Joseph Dutton (April 27, 1843 – March 26, 1931) was a Civil War veteran and Union Army lieutenant, who converted to Catholicism and later worked as a missionary with Father Damien.

Biography
He was born Ira Barnes Dutton in Stowe, Vermont, son of Ezra Dutton and Abigail Barnes.

Dutton carried out his studies at Old Academy and Milton Academy, Wisconsin and in 1861 enlisted in 13th Wisconsin Infantry under Colonel Maurice Malooney. He was a quartermaster in the 13th Wisconsin Volunteer Infantry Regiment during the American Civil War.

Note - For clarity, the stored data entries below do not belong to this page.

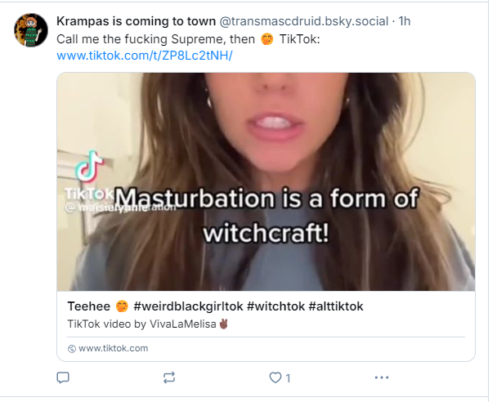Open the reply composer via speech bubble icon

pos(63,377)
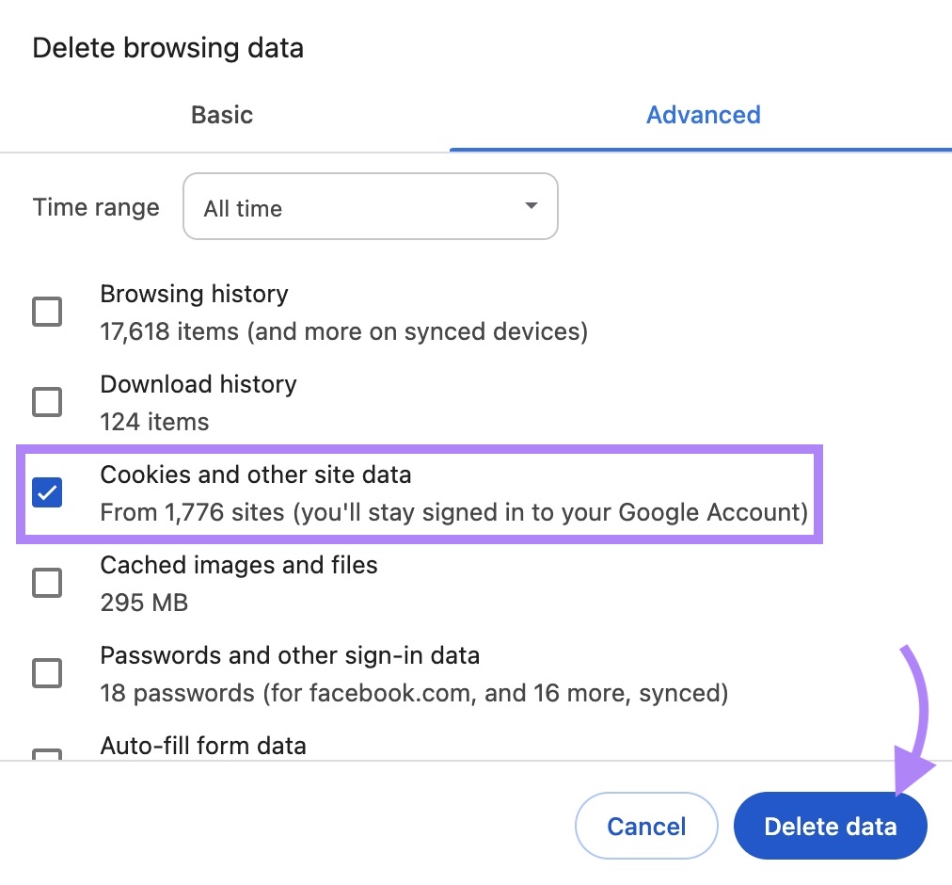Click the 295 MB cached size text
Image resolution: width=952 pixels, height=885 pixels.
(144, 603)
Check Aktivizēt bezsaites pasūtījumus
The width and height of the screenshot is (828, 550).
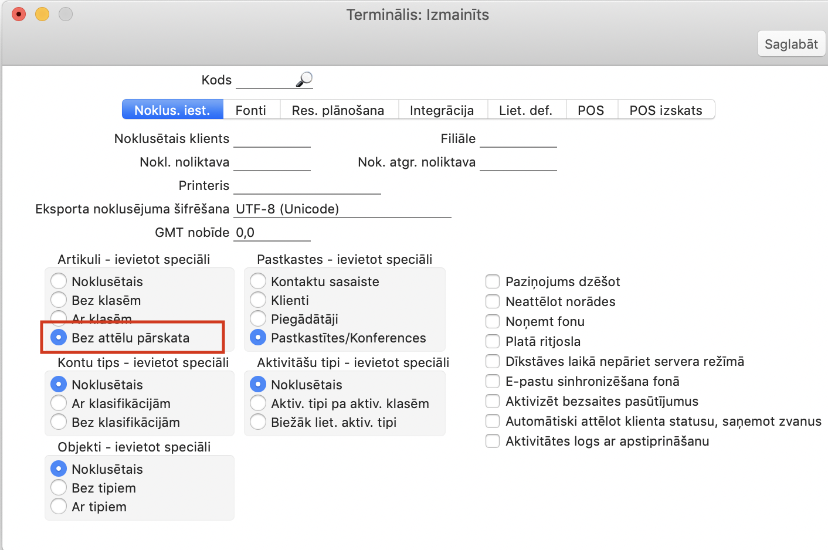(493, 401)
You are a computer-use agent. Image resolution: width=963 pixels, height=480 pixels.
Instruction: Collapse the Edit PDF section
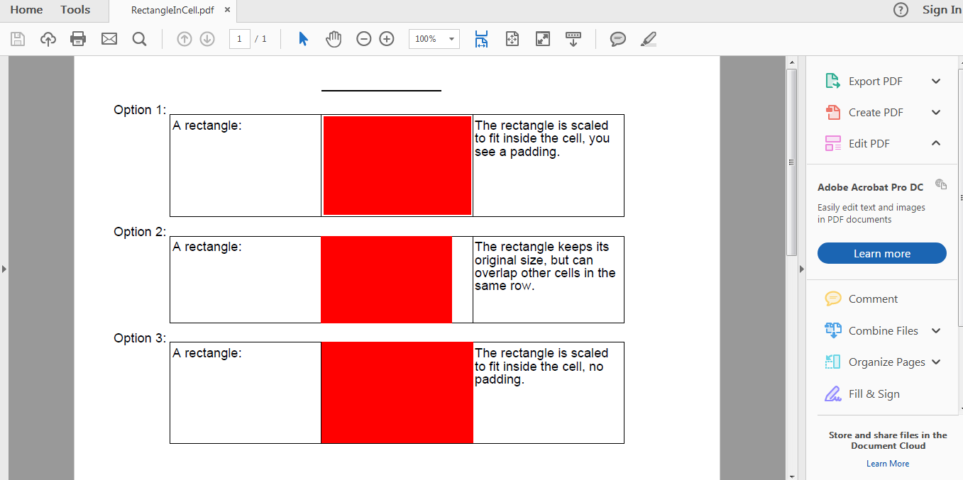[x=935, y=143]
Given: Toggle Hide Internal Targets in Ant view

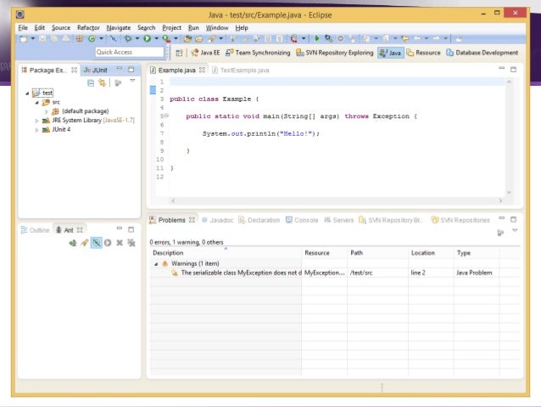Looking at the screenshot, I should [x=96, y=243].
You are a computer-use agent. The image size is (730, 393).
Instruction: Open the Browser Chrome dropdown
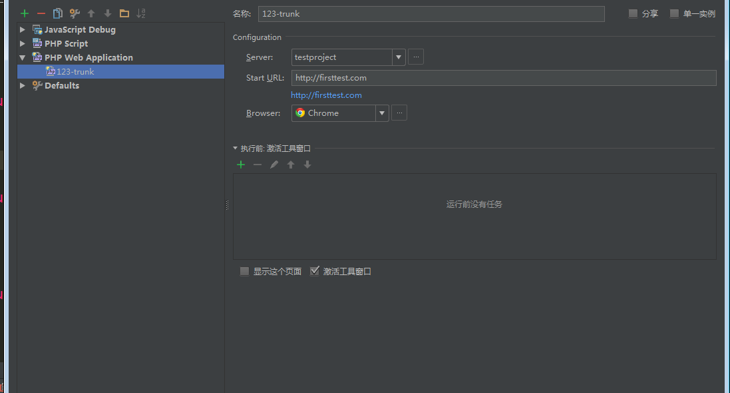[x=382, y=113]
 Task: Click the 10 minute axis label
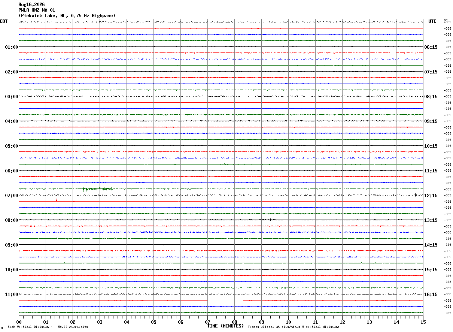pyautogui.click(x=288, y=322)
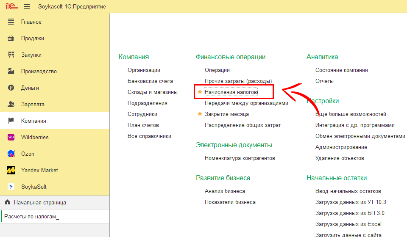407x237 pixels.
Task: Open the Начисления налогов link
Action: click(x=231, y=92)
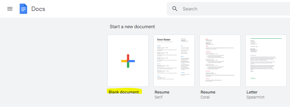This screenshot has width=290, height=107.
Task: Click the "Docs" title text
Action: 38,9
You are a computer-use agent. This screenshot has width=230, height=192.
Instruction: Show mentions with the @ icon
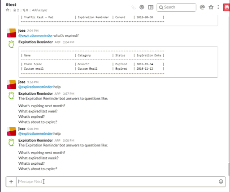click(202, 7)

He had been raised Protestant in Baptist Sunday schools and was for a time married. The marriage did not last as his wife (who he never mentioned by name) was unfaithful and Dutton developed problems with alcohol. He quit drinking in 1876 and later took the name Joseph.

He converted to Roman Catholicism in 1883 and afterward spent 20 months at the Abbey of Our Lady of Gethsemani. In 1886 Dutton went to Molokai to aid the dying Father Damien, who was grateful for his assistance. Dutton remembered that he told Father Damien "My name is Joseph Dutton; I’ve come to help, and I’ve come to stay" upon meeting him—and he did stay, for the remainder of his life. After Father Damien's death Dutton founded the Baldwin Home for men and boys with financial assistance from Henry Perrine Baldwin.

Dutton was a member of the Secular Franciscan Order. He was often called "Brother Joseph."

Dutton wrote the article "Molokai" for the Catholic Encyclopedia, and composed and sent many letters detailing life on the island, and U. S. President Theodore Roosevelt was one of those who read of his service to the ailing. He was so impressed by the veteran's work that he ordered the United States Navy's Great White Fleet to pay tribute to him by dipping their flags as they passed by the island.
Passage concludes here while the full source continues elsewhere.